- Provided data
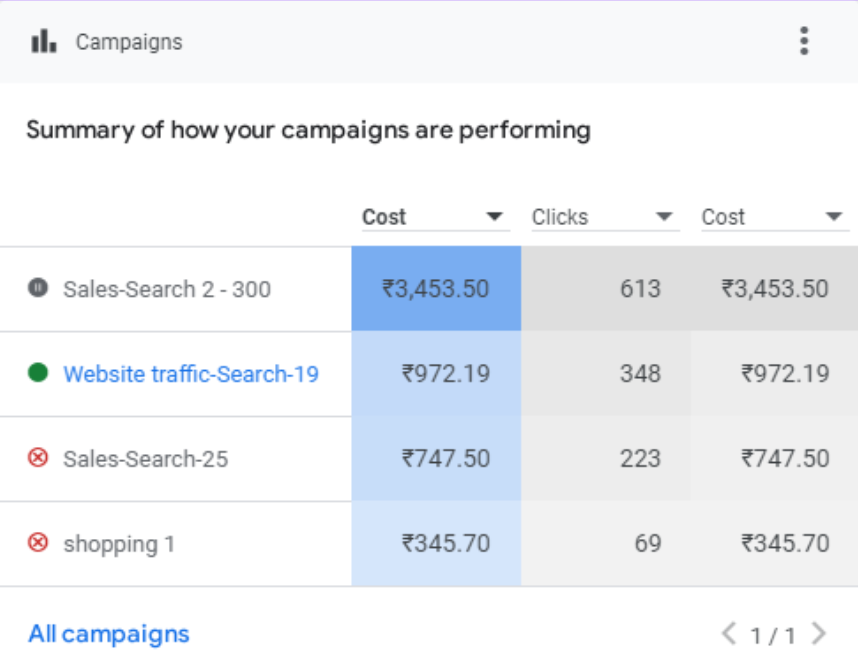
Task: Click the Campaigns card title
Action: pos(129,42)
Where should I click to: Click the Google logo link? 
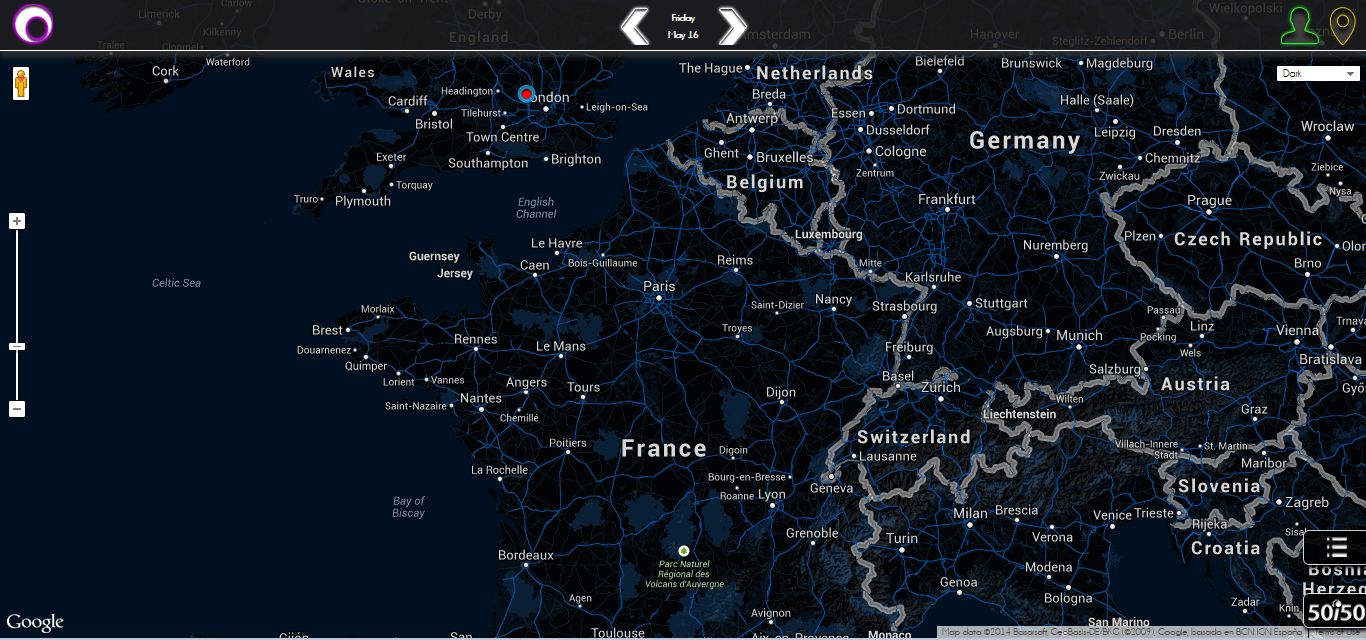35,622
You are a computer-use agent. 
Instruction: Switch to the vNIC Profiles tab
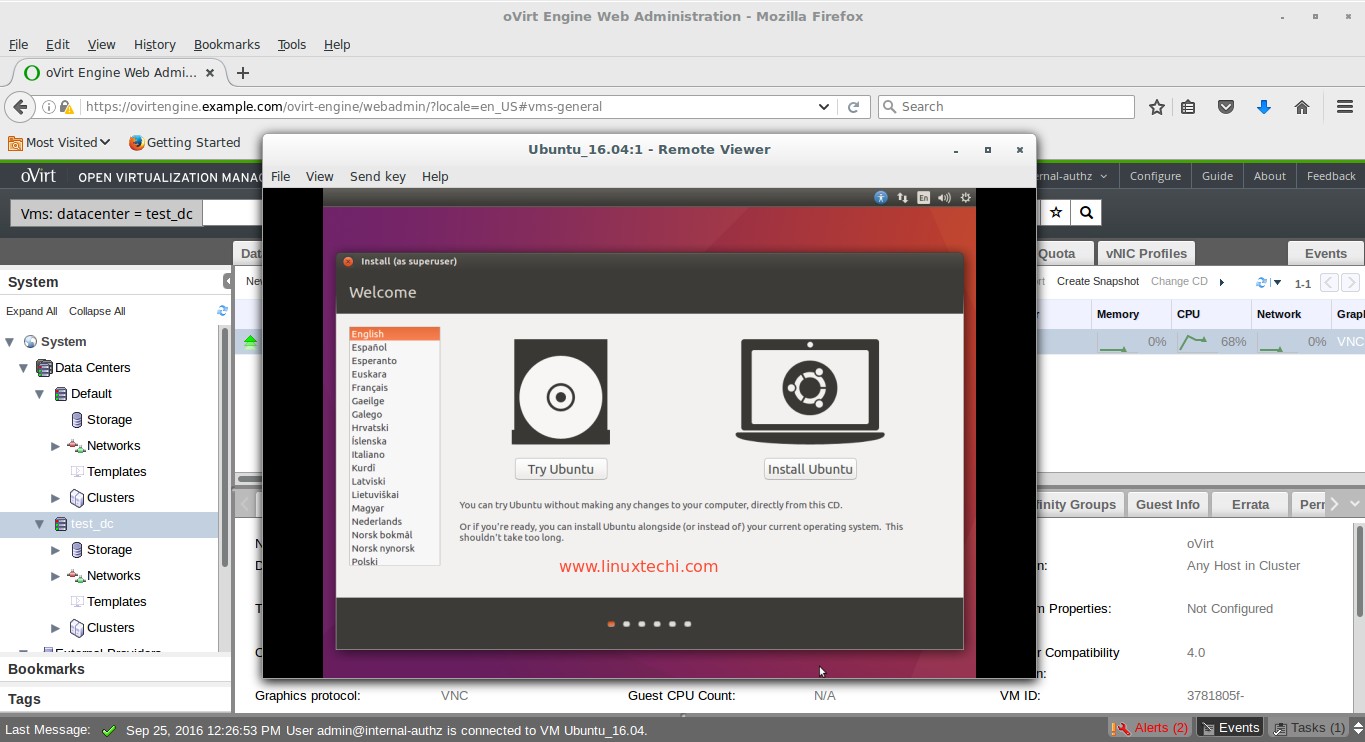point(1145,253)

- Task objective
All lines from the one containing "Where should I" through the end of the entries above must be given again exactly, with every picture omitted.

- Output of the exercise
Where should I click to: Click the Google logo link? 
35,622
You are a computer-use agent. 
Instruction: Switch to the vNIC Profiles tab
point(1145,253)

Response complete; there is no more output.